The draft budget resolution would cut 13 out of 15 categories of domestic discretionary programs (non-defense programs that must be appropriated every year) over the next five years, including deep cuts in housing and other programs. The resolution requires the Committee on Ways and Means to find $8.3 billion in savings by cutting entitlement programs and closing tax loopholes. Four other committees – Agriculture, Education and Workforce, Energy and Commerce, and Government Reform – are directed to reduce “waste, fraud, and abuse” in programs under their jurisdiction by cutting a total of $5 billion over five years.
The resolution also directs the Ways and Means Committee to make $138 billion in tax cuts over the next five years as part of reconciliation instructions.

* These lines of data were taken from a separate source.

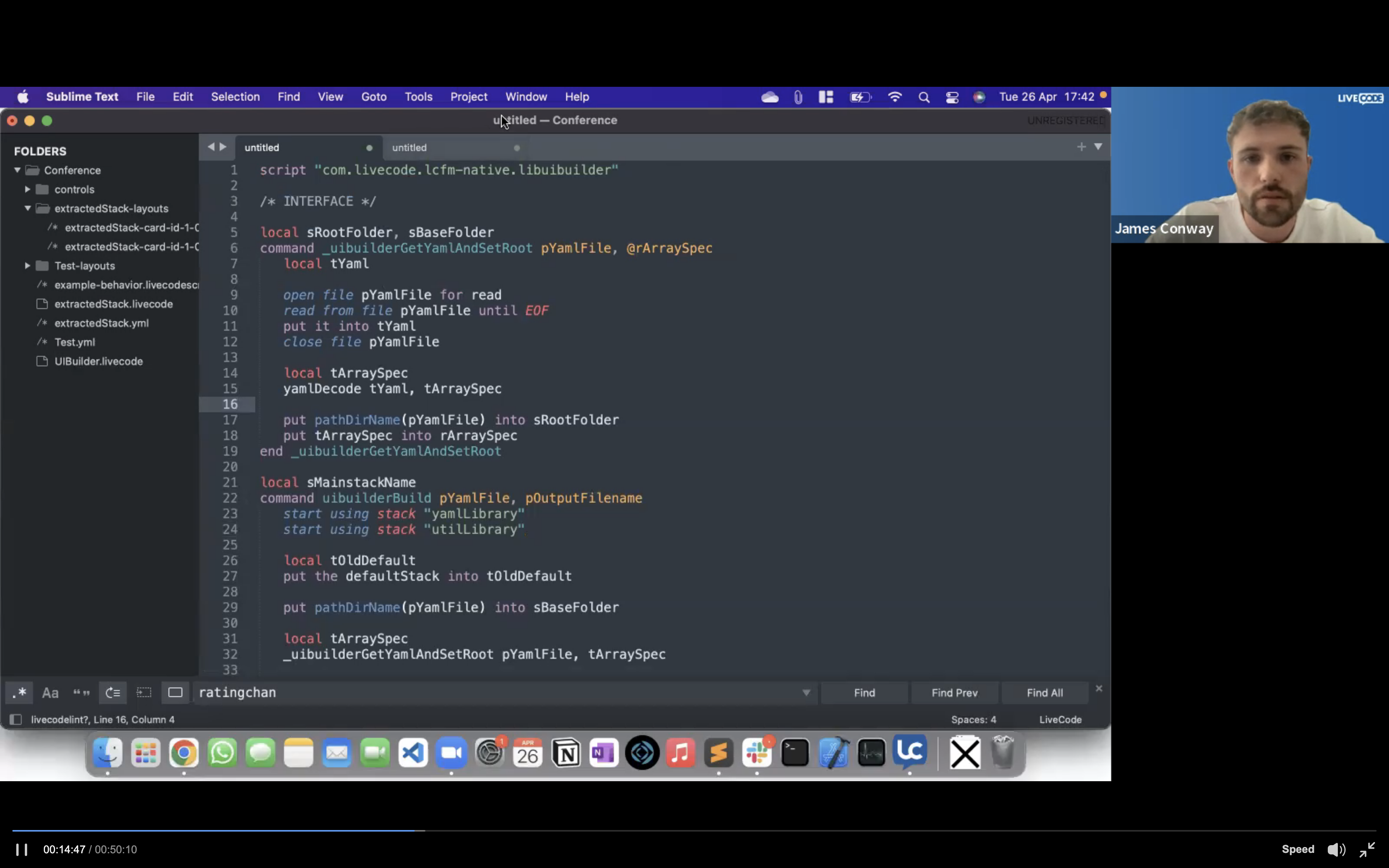Toggle whole word search option
The image size is (1389, 868).
coord(81,693)
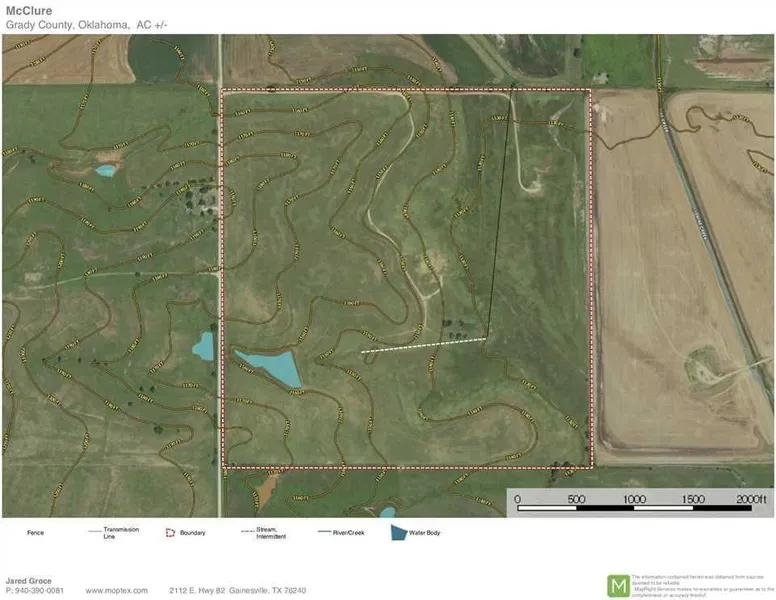The image size is (776, 600).
Task: Click the green MapRight logo icon
Action: (619, 585)
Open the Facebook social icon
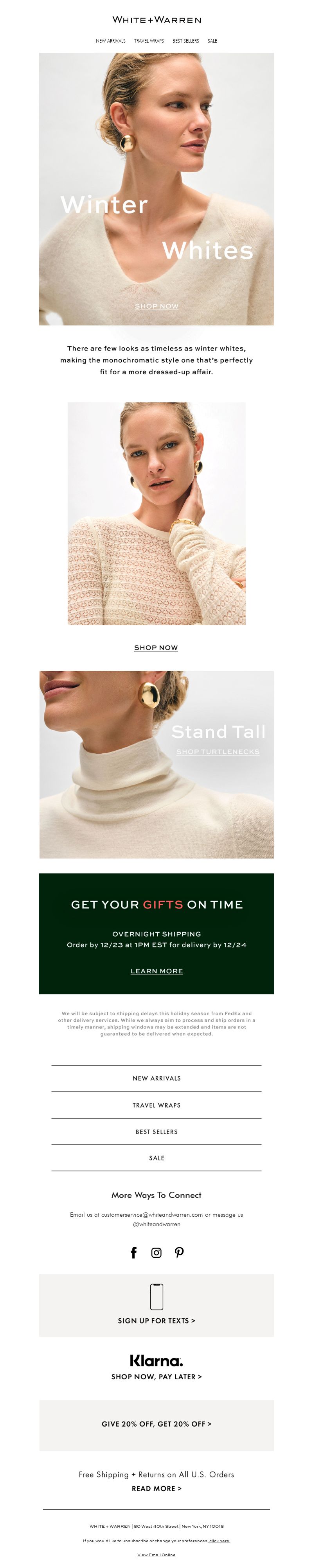 coord(134,1252)
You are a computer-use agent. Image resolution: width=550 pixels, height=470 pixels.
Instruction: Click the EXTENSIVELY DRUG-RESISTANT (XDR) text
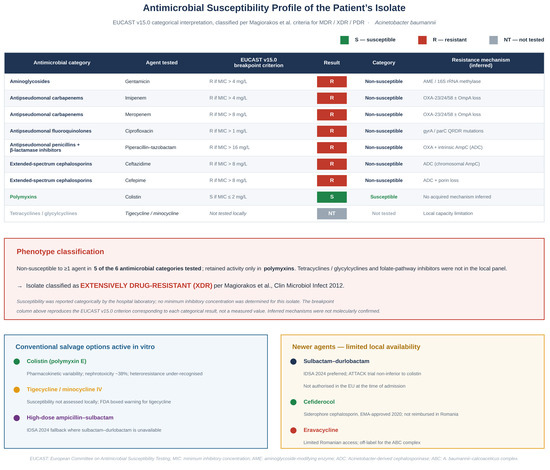(x=146, y=286)
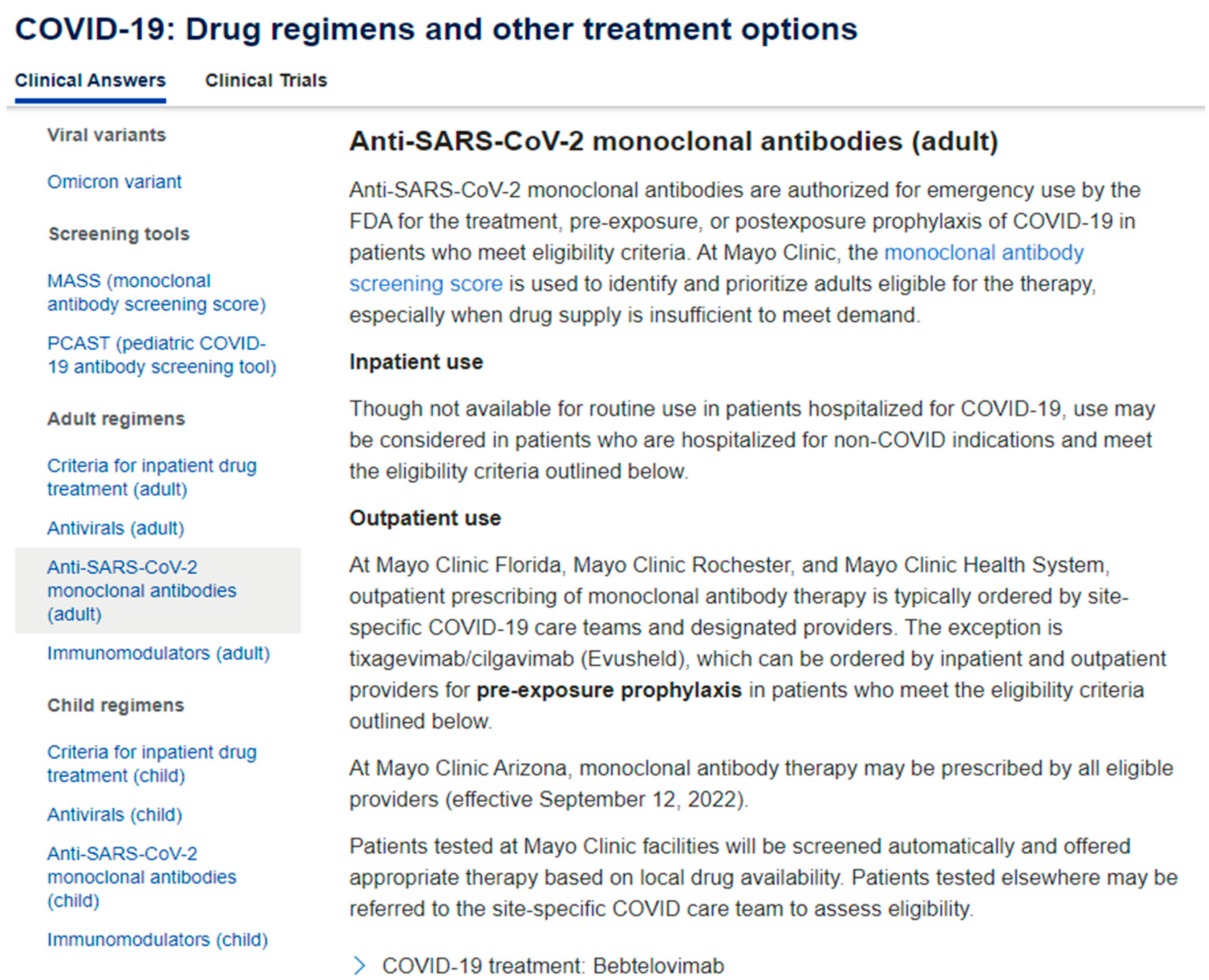The height and width of the screenshot is (980, 1209).
Task: Select the Clinical Answers tab
Action: tap(90, 80)

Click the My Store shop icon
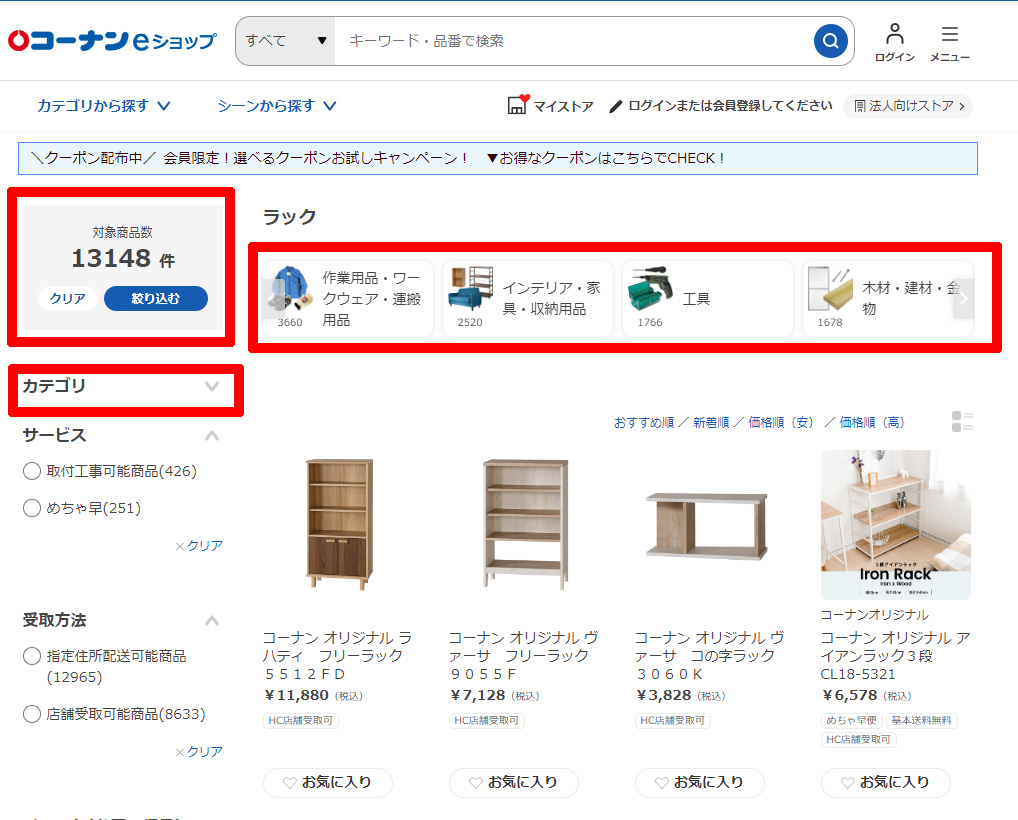[x=518, y=105]
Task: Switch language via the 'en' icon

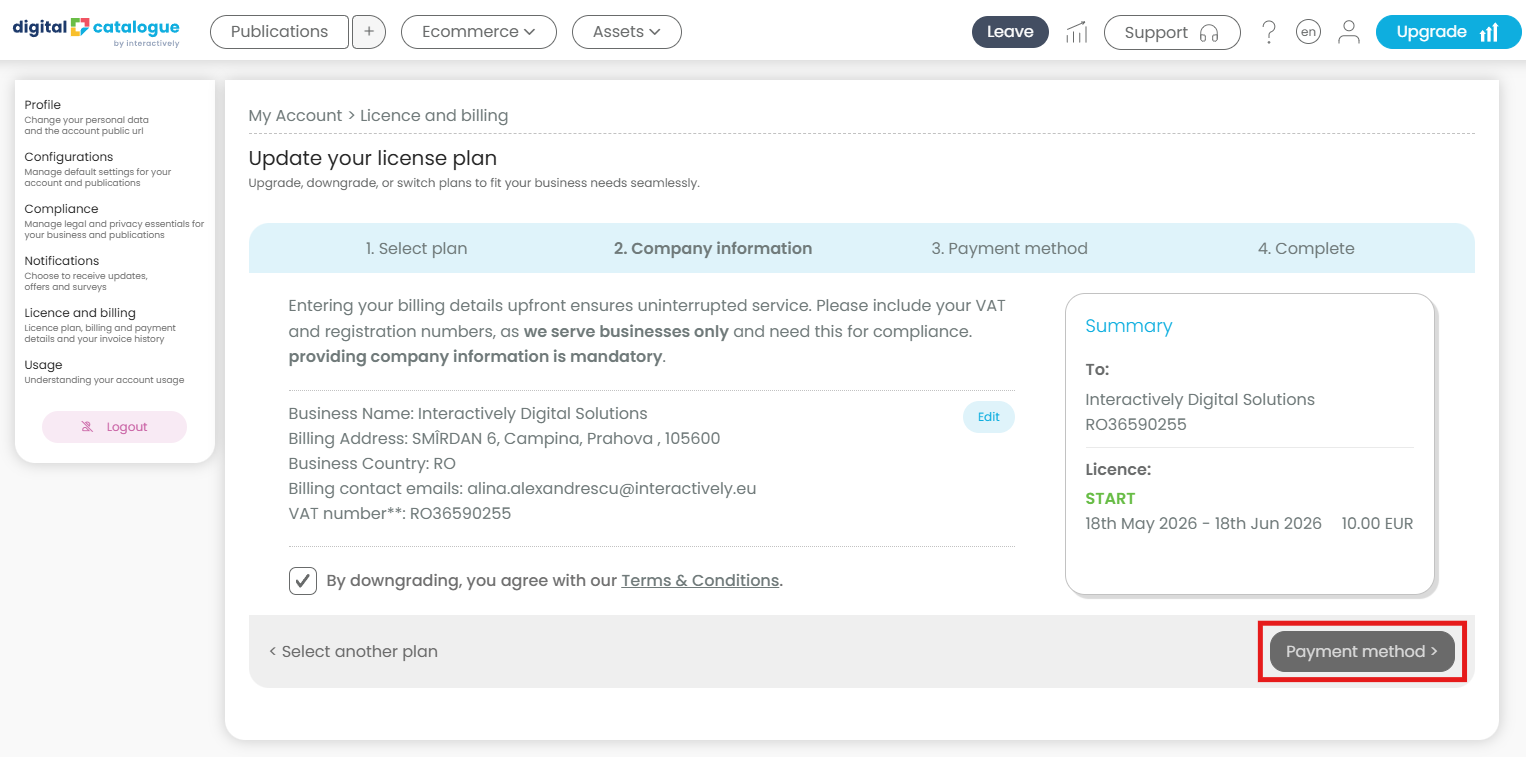Action: 1308,32
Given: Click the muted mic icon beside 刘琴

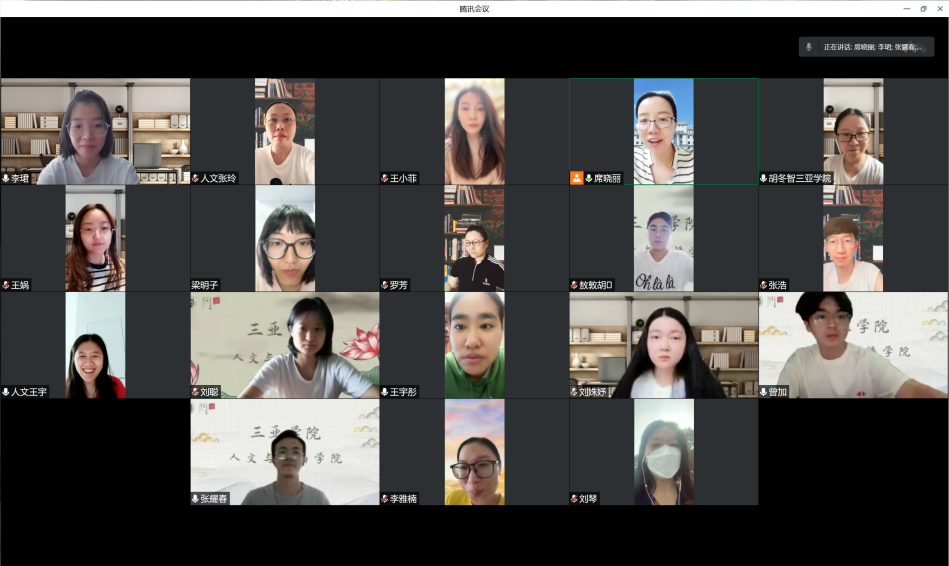Looking at the screenshot, I should coord(574,498).
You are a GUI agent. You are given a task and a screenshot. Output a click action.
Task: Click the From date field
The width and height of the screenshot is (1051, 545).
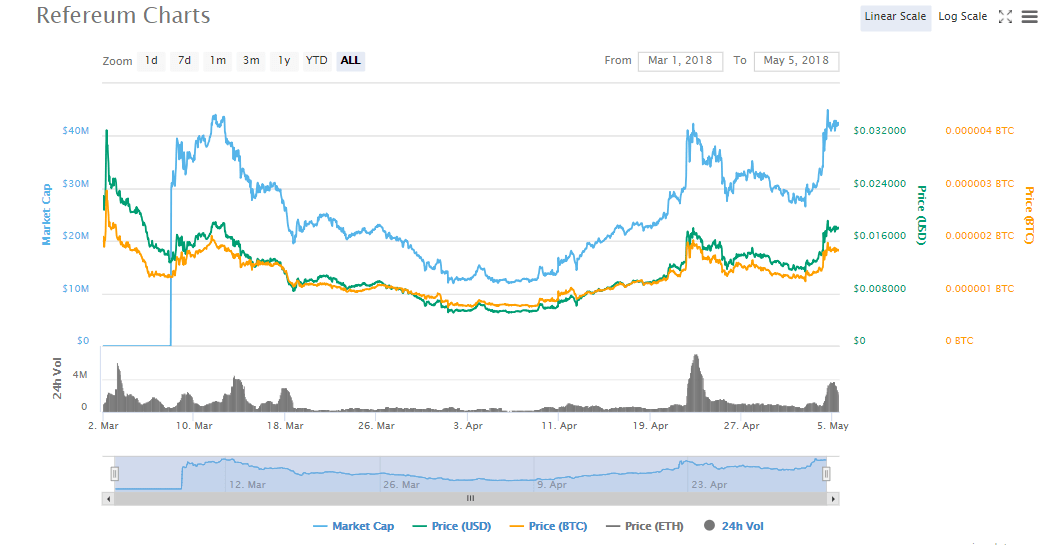coord(680,61)
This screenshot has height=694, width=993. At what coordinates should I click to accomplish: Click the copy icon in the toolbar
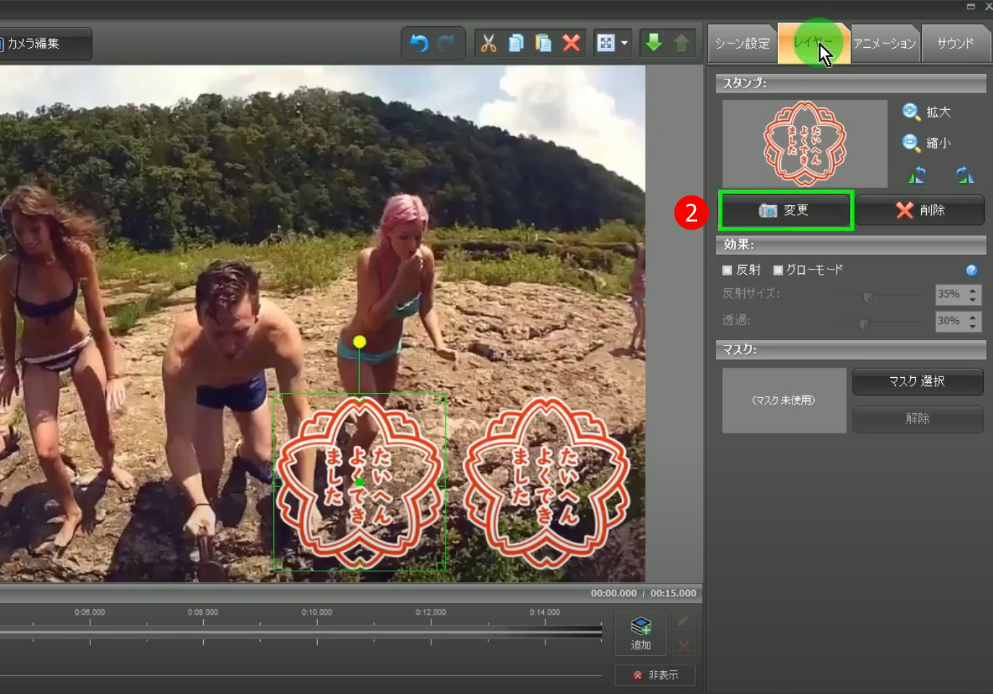[516, 43]
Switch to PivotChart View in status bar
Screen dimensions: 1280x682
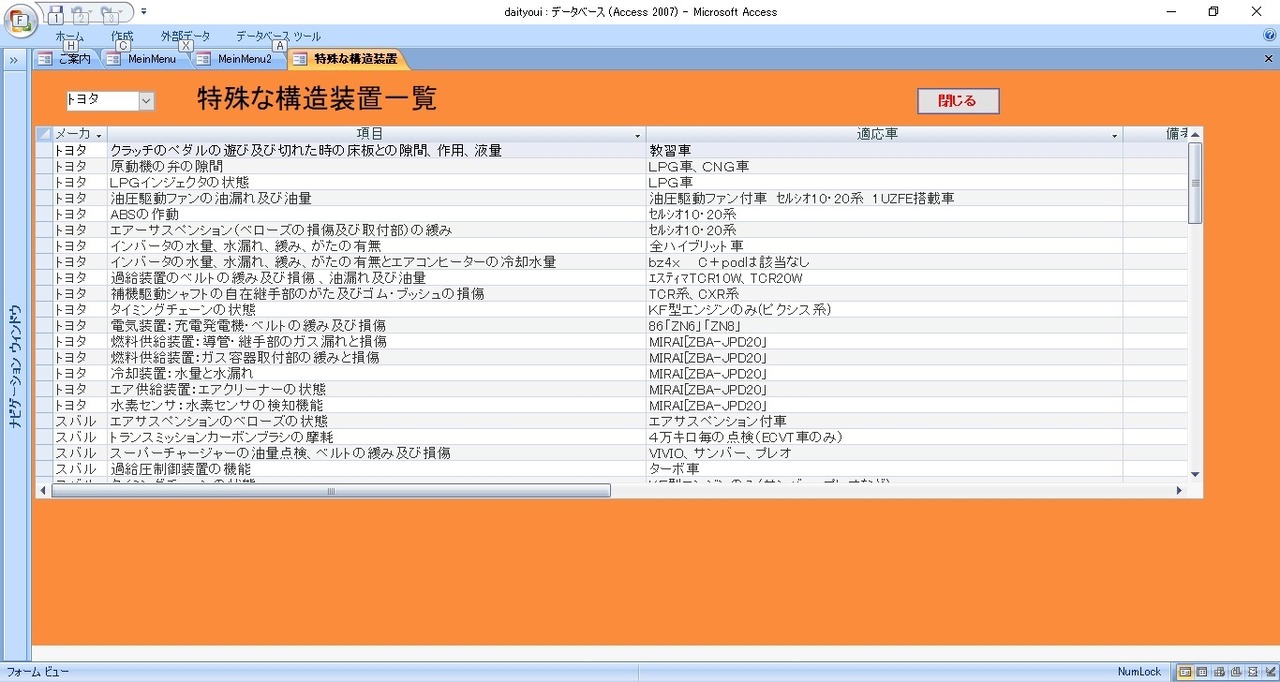tap(1236, 672)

This sum is enough to make permanent all of the tax cuts passed in 2001 and 2003 as well as extend the three popular tax breaks expiring this year: marriage penalty relief, the child tax credit and the new 10 percent tax bracket. (In constrast, the Senate budget resolution directs the Finance Committee to make $81 billion in tax cuts. See story above.)
Budget Process Rule Changes
It is still unclear what will be included in budget process reform legislation, but legislators are discussing caps on appropriations spending and a PAYGO rule. A true PAYGO rule – requiring that new spending and new tax cuts be paid for by cuts or tax increases – would provide long term protection for programs that serve low-income families. On the other hand, a PAYGO rule as proposed by the President and being discussed among House Republicans, would require only spending increases – not tax cuts – to be paid for. This convoluted PAYGO, and several other budget process changes proposed by the President, represent real danger to programs and services for low-income familes. They would increase incentives to cut taxes and reduce incentives to approve new spending.